Nie tylko polskie akcenty na festiwalu ''DirActors''

Awatar użytkownika
Redakcja
Posty: 3226
Rejestracja: 16-10-2006, 23:03
Lokalizacja: stąd i zowąd

Nie tylko polskie akcenty na festiwalu ''DirActors''

Post autor: Redakcja »

Luksemburski festiwal „DirActors” to przerost formy nad treścią. Setki kolorowych plakatów w całym mieście, limuzyny dla zaproszonych vipów, luksusowe party do białego rana. Szkoda, że nie przekłada się to ani na bogaty repertuar, ani sprawną organizację tego wydarzenia.
Jednakże program tegorocznej edycji zdaje się być bardziej interesujący niż w dwóch poprzednich latach.
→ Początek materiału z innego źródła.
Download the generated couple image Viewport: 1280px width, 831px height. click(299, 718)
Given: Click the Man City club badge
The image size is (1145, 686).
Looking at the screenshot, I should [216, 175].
Większa różnorodność programowa, więcej znanych nazwisk i filmów pochodzących z wielu zakątków świata.

Wśród francuskojęzycznych dzieł zaprezentowano na festiwalu: „J’ai tué ma mère” (reż. Xavier Dolan), „Fais-moi plaisir” (reż. Emmanuel Mouret) i „Le Siffleur” (reż. Philippe Lefebvre). Ten ostatni otworzył festiwal w miniony czwartek. Film opowiada historię człowieka, który nie potrafi pogodzić się ze zmieniającym się wokół niego światem. Twórca i aktor – Philippe Lefebvre, był obecny na festiwalu, aby zaprezentować swój film.

Najbardziej autobiograficznym filmem był „J’ai tué ma mère”. Młodego twórcę (aktora od dziecka), Xaviera Dolana nie spotkałem podczas festiwalu, w przeciwnym razie, jako dziecko, dostałby kilka klapsów. Film zbyt schematyczny. Swą treścią nie przekonał odbiorcy, ani też nie przekazał nic ważnego na temat młodego pokolenia.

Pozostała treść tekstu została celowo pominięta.